Los niños también le contaron lo que sabían. El niño nuevo empezó a entenderlo todo y se puso muy serio. Debían tratar de salvar a los otros niños de su pueblo, aunque intuían que sería más difícil hacerlo con los ancianos, llevaban demasiado tiempo alejados de sus recuerdos.
Debían actuar al anochecer, aprovechar la hora del baño diario en el río para llevar a cabo el nuevo plan. El niño les contó a sus nuevos amigos que en su pueblo no se leía ni se escribía, pero que existía un sistema de lenguaje secreto que ahora les resultaría de lo más útil. Por lo visto, desde la niñez, en su pueblo aprendían un sistema de comunicación a distancia basada en unos sonidos que sólo ellos entendían.
A la hora prevista, se situaron en la orilla contraria a la que los niños del pueblo enfermo se bañaban en silencio. El niño que sabía leer puso las manos alrededor de su boca para proyectar su voz al otro lado del río. Los niños que se bañaban miraron de inmediato hacia la voz y contestaron. Tras el intercambio, el niño que sabía leer se giró hacia sus nuevos amigos, que hasta ahora habían permanecido en silencio, observándolo todo.
¡Ya vienen! dijo contento.
En efecto, vieron cómo los niños habían trepado a una balsa y se dirigían hacia ellos. Algo parecido les sucedió a los niños nuevos una vez estuvieron fuera del alcance del mal y aprendieron rápidamente a divertirse.
Mientras tanto, en el poblado enfermo, todos buscaban a sus niños. Habían amanecido para descubrir su ausencia y la preocupación era tan descomunal que decidieron salir en su búsqueda.
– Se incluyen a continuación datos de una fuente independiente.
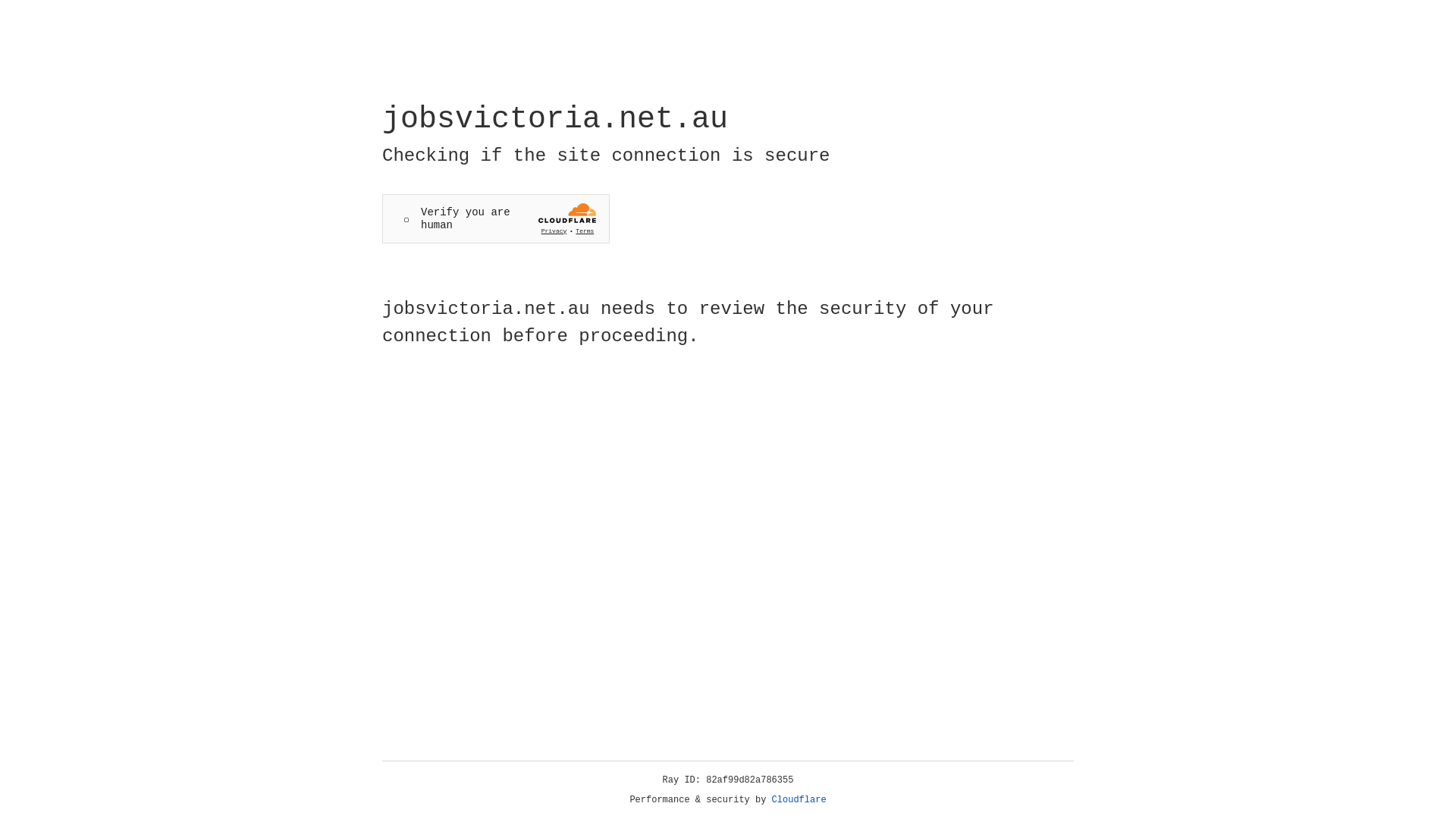 The height and width of the screenshot is (819, 1456). What do you see at coordinates (495, 218) in the screenshot?
I see `'Widget containing a Cloudflare security challenge'` at bounding box center [495, 218].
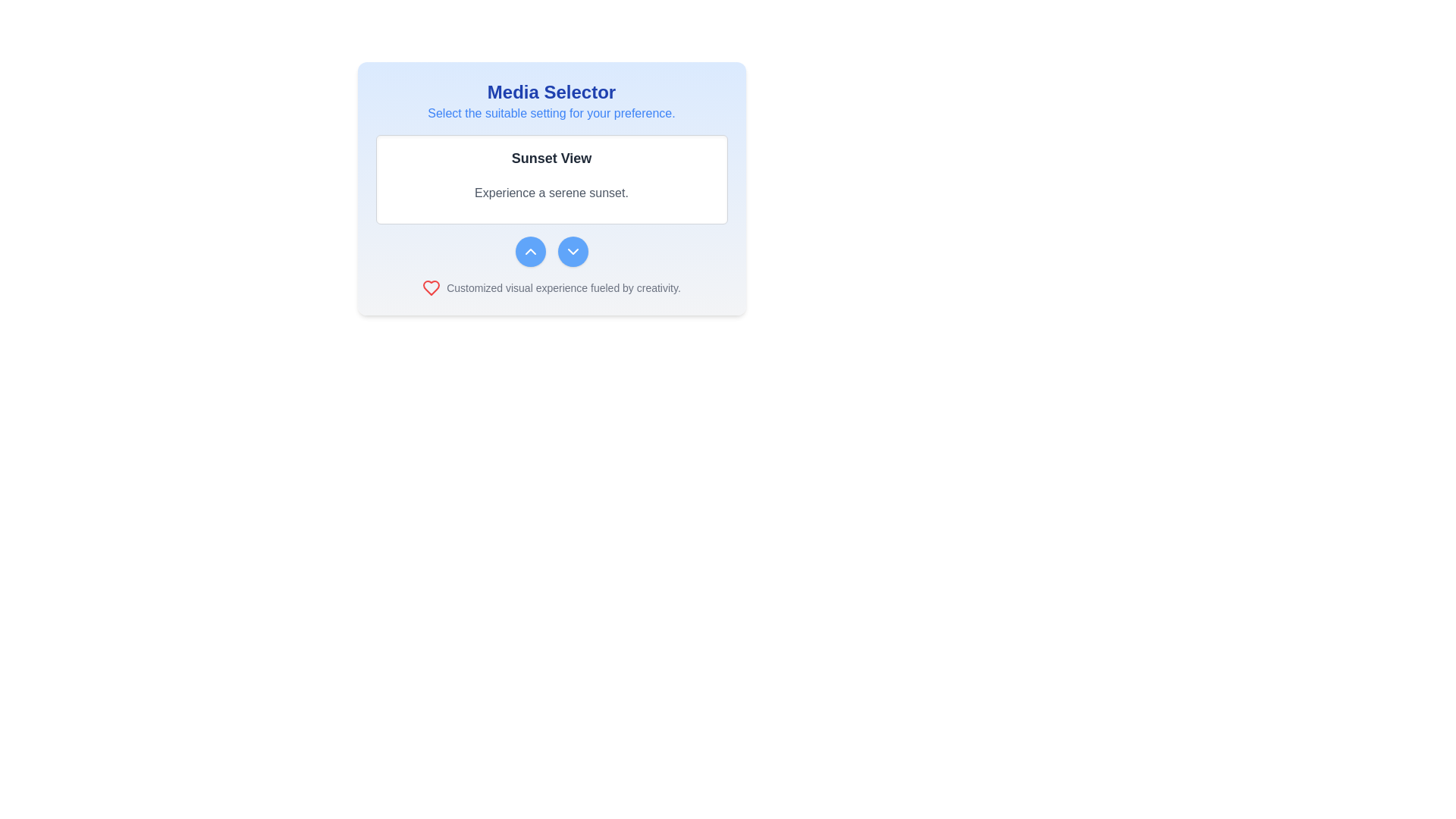  I want to click on the upward arrow button of the interactive button pair located below the 'Sunset View' title to increment a value, so click(551, 250).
Como no se ponían de acuerdo en quién debía ir y quién quedarse, acordaron ir todos.
Así, el poblado quedó desierto y, por primera vez, la enfermedad se quedó sin alimento y empezó a agonizar.
Cuando volvieron todos al pueblo sintieron el aire distinto. Los ancianos estaban ya al corriente de todo y, tras una memorable fiesta, se estableció en el pueblo una nueva ley, a la que llamaron simplemente "ley preventiva", que obligaba a todos en el pueblo a pasar una hora mínima diaria divirtiéndose.
Fue corriendo la voz de pueblo en pueblo, y todos se sumaron a la propuesta, y así fue como el monstruo milenario desapareció para siempre.